### Brief
The lines to copy are those in the listing that hold the word "will".

### Dataset entries
* * * * *

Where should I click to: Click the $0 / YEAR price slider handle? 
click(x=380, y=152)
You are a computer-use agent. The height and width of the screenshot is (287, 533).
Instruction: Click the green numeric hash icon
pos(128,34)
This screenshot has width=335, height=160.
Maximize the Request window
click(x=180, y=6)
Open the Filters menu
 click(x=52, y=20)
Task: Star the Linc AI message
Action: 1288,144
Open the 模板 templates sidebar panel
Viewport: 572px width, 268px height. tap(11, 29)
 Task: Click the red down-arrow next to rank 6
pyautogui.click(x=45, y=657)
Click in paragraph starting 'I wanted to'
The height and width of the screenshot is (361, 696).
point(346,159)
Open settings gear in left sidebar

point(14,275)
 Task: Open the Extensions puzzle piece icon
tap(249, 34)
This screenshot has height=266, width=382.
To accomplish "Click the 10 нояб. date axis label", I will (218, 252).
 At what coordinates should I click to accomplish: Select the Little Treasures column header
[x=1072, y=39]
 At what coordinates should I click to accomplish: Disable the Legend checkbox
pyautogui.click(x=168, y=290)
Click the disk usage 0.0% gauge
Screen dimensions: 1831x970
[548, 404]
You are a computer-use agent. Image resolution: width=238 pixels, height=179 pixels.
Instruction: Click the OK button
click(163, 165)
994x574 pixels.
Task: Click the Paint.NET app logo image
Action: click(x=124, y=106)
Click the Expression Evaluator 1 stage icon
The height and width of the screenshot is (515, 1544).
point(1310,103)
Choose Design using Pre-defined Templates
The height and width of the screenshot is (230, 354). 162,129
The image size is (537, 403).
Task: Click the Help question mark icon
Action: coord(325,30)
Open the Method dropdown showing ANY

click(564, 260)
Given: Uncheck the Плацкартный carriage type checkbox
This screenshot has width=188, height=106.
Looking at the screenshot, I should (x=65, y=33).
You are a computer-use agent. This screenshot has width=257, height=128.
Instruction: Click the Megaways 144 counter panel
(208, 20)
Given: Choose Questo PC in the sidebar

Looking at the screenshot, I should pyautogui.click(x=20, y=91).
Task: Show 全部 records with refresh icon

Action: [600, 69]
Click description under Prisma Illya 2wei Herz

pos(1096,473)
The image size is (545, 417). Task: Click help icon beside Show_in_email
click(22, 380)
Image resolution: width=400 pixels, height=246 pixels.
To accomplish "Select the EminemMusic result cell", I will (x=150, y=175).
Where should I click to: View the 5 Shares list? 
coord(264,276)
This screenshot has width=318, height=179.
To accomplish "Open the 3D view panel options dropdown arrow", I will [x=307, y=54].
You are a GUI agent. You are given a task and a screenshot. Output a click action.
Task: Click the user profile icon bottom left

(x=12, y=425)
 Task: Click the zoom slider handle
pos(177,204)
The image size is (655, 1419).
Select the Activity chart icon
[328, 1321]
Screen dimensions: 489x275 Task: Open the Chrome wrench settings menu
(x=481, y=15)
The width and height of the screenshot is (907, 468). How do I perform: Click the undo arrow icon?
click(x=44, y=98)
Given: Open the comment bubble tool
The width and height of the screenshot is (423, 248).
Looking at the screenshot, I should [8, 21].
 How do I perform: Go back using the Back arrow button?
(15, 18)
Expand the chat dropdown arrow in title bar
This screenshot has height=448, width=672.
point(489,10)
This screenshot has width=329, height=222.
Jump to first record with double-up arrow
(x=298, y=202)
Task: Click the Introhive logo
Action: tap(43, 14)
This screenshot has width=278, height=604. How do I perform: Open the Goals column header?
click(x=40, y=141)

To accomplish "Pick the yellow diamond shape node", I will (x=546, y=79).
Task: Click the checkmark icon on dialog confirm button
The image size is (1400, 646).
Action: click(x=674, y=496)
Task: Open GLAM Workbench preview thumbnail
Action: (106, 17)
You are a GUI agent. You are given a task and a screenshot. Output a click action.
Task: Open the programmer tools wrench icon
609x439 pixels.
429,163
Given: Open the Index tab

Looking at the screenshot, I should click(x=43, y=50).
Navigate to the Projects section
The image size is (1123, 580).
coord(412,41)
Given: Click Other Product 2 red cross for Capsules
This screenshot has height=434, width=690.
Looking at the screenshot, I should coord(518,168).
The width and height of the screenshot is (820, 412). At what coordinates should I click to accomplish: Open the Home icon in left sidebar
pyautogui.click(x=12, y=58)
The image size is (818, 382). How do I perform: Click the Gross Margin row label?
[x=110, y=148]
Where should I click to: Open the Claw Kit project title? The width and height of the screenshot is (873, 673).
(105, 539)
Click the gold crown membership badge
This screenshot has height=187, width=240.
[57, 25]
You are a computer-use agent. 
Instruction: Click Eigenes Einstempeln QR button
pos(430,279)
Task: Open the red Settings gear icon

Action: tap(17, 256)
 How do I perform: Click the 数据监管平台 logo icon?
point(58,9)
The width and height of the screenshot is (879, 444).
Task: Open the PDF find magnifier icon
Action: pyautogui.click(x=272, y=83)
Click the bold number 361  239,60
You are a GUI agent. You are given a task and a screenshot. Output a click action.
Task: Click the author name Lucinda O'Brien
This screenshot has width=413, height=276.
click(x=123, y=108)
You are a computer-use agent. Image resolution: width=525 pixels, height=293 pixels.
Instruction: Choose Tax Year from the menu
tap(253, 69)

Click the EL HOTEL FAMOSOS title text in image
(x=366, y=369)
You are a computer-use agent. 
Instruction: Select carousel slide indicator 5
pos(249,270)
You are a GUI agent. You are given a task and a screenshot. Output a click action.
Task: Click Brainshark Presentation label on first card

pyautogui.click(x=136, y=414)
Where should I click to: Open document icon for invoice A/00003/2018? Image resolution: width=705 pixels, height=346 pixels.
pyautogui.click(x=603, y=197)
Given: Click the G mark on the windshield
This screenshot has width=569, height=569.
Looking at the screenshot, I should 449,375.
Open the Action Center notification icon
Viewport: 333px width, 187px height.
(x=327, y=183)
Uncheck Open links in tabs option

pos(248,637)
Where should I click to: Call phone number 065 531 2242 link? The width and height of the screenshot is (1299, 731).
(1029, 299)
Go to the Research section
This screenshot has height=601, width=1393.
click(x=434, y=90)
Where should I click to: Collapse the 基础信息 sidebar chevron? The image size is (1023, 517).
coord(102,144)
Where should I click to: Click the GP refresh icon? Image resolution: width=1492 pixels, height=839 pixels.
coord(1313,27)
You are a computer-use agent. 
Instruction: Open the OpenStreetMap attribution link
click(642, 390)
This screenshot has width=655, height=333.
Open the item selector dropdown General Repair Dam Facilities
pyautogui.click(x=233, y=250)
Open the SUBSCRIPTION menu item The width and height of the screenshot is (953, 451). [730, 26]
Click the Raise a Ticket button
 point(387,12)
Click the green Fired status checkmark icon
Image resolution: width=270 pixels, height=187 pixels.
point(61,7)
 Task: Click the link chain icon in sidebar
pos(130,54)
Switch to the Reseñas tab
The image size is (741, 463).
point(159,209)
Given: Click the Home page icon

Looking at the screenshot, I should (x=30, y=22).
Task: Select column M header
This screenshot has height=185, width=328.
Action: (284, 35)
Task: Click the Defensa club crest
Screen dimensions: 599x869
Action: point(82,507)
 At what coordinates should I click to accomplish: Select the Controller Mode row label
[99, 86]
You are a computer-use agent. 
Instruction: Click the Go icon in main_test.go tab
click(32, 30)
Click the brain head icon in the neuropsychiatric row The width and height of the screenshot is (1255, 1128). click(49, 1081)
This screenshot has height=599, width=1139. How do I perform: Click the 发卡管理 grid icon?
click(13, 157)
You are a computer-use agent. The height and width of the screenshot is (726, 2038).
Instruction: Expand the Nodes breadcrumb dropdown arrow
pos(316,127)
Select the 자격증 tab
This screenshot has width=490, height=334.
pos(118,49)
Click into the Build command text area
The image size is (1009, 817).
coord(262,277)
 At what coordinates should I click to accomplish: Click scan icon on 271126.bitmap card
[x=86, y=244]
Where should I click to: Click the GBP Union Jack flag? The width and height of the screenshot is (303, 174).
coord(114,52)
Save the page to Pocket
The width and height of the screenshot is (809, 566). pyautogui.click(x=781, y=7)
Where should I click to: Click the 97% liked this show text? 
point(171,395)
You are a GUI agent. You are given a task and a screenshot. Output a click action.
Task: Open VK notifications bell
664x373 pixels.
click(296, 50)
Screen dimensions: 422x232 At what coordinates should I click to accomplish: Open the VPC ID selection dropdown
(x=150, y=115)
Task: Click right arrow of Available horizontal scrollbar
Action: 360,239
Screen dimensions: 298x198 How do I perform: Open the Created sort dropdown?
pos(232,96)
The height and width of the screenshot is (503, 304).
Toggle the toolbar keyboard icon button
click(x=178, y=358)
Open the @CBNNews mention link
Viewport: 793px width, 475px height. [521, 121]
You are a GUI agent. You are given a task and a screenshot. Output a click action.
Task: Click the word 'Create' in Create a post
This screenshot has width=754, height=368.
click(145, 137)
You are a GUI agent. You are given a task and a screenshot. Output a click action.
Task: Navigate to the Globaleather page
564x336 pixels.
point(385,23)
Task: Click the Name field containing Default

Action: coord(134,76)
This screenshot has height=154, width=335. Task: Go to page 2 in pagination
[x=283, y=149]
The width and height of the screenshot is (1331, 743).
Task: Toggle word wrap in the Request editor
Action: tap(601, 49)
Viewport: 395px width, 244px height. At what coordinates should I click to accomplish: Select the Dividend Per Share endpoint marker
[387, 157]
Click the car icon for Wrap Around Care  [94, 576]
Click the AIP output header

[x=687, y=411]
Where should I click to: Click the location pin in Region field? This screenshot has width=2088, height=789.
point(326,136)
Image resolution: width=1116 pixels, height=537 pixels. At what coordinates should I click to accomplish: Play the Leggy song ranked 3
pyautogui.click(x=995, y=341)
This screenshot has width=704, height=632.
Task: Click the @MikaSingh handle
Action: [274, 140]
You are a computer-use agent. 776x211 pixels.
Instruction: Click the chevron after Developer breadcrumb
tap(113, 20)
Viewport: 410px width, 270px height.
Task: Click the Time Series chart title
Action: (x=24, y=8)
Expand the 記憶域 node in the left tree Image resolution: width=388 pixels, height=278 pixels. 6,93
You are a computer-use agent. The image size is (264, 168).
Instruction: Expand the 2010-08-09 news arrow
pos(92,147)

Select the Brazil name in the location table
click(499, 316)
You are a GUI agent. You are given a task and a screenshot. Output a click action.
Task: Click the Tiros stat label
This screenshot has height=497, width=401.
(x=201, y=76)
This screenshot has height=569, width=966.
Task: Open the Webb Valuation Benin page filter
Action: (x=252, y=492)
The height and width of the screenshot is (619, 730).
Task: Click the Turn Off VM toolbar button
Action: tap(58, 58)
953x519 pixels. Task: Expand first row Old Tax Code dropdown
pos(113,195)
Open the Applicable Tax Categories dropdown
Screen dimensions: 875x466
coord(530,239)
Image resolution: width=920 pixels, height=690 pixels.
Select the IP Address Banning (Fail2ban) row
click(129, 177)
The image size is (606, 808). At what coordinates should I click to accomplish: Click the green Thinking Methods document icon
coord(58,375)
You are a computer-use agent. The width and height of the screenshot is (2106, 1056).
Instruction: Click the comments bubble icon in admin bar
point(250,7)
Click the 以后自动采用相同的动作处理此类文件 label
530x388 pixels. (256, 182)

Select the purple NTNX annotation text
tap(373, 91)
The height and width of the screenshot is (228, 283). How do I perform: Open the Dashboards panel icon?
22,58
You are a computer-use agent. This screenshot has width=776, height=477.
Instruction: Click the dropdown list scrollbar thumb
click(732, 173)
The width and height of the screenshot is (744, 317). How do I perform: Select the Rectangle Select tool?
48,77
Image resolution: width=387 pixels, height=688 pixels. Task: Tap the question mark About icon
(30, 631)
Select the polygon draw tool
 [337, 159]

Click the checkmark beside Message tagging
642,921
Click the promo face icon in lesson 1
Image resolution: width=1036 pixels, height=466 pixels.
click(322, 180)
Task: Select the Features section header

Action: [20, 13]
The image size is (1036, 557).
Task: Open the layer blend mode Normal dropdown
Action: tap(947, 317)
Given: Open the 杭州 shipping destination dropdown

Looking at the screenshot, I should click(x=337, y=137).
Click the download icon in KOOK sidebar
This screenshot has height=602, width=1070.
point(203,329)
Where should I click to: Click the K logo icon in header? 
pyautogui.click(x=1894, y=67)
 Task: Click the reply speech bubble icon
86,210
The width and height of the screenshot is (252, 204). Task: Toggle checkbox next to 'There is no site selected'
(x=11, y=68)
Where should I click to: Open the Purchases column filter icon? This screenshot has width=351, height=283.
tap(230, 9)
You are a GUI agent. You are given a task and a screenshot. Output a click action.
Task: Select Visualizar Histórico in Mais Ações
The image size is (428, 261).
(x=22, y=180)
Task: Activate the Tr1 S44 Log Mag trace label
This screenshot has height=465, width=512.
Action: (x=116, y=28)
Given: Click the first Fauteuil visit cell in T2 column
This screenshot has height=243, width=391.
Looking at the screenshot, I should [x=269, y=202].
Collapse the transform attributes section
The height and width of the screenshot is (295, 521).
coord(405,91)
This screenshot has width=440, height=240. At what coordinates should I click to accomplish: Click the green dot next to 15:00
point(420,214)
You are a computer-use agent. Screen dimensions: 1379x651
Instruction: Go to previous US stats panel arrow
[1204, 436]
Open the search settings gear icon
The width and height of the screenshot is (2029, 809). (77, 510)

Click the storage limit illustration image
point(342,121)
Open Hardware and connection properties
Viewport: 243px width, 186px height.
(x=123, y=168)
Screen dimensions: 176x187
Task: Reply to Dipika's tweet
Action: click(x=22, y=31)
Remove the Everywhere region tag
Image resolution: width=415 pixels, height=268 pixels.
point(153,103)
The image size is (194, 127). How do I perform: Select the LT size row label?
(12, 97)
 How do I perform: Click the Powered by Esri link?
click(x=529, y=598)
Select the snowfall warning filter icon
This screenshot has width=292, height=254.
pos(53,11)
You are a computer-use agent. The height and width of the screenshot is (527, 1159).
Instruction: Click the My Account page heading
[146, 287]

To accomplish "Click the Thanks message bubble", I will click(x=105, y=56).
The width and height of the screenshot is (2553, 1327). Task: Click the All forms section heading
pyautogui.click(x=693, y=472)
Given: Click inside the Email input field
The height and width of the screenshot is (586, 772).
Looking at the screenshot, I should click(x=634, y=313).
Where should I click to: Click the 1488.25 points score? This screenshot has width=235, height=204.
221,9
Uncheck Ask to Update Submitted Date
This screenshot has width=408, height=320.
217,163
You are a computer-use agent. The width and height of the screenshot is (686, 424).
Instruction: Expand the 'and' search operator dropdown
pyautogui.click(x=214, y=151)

* * * * *

### Your response
To accomplish "Click the 10 нояб. date axis label", I will (218, 252).
To accomplish "Select the EminemMusic result cell", I will (x=150, y=175).
To accomplish "Open the 3D view panel options dropdown arrow", I will [x=307, y=54].
To accomplish "Pick the yellow diamond shape node", I will (x=546, y=79).
To accomplish "Click the Thanks message bubble", I will click(x=105, y=56).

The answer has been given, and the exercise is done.